Very good of you to write this. Yes, I’m sure so many readers share one aspect or another of this situation. And there is grief too, even as you are a caregiver, and wouldn’t trade your time together for anything. But you grieve the times you didn’t have, and won’t have, together – the loss(es) to the illness or condition, the loneliness of chronic illness, a quiet house. You may not want to go out much, just one of you. There is so much to be sad about in this cruel world, one can hardly complain – if one has hot water, enough food, even a bit of companionship, a warm bed. But life still does have its struggles.
Beautiful, helpful piece, Doug.
When my husband became ill, I went to Ansche Chesed for a caregiving group discussion. It was very helpful to talk with people who were in the same boat as I was. That said l, the group met in the evenings and I could not leave my husband alone at that time so I only went a few times. I’m glad that the caregiving group has continued. It’s extremely important for those of us who have had to care for a beloved partner to know, we are not alone.
What a wonderful recommendation! Thank you for sharing with your neighbors.

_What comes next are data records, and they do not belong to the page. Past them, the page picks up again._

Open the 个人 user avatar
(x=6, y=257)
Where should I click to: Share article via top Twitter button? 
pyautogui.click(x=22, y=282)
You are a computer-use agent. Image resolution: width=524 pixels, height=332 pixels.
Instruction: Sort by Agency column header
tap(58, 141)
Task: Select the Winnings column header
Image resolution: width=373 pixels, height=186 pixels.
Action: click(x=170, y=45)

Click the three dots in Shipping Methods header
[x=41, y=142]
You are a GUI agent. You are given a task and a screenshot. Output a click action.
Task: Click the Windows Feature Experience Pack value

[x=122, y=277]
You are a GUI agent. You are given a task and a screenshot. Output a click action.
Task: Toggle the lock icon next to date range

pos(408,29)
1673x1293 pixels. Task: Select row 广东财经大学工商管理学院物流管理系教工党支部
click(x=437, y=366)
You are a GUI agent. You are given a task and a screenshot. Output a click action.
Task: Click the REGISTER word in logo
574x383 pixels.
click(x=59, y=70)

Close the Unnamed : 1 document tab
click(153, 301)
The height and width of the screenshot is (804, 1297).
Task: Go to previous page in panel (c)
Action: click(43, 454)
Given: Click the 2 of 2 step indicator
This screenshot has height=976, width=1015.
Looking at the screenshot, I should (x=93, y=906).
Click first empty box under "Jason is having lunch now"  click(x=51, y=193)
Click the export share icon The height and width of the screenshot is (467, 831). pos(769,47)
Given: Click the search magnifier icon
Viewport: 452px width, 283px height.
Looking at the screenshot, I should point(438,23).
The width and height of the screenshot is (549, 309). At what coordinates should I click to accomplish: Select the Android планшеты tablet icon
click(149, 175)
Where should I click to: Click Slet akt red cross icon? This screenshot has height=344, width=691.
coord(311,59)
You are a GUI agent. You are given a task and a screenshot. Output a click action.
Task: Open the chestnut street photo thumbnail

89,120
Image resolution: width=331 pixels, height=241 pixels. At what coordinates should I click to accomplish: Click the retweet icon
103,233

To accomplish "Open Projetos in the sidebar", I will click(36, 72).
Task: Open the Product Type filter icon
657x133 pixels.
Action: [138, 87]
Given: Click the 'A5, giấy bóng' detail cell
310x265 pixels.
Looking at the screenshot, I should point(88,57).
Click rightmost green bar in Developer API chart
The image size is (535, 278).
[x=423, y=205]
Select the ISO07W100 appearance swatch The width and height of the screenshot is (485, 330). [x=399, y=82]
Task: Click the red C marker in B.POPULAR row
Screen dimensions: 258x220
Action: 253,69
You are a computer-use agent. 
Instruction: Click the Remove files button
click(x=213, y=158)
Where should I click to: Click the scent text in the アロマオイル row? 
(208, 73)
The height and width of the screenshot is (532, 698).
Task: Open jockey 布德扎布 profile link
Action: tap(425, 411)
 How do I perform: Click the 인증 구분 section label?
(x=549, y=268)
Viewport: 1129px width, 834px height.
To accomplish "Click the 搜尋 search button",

This group is just one example. Over the three years I was a caregiver to my now deceased partner, I discovered others. It is thanks to the zooms at the Smith Center for cancer support that I managed to get through the grueling horror filled time. And I wasn’t in control of finances and he REFUSED to hire aides or skilled nurses.
A nightmare. I am alive because of the loving support of others.
Very brave of you to share such a deeply personal story. And helpful to all.
I just want to thank you for your bravery in sharing this.
The wonderful novelist Zane Kotker co-founded Well Spouse. She contributed to it in various ways, including all the proceeds from her book “Mainstay: For the Well Spouse of the Chronically Ill” (first published in 1988 by Little, Brown and Company, then by Penguin, and still available from Bradford Books), written under the name Maggie Strong. “Mainstay” gives emotional encouragement and practical advice from Zane’s own life experience. When Zane died in 1999, tributes poured in from people who felt supported by her book and her presence.
I had no idea that the group was founded by a novelist. Thanks for sharing this information.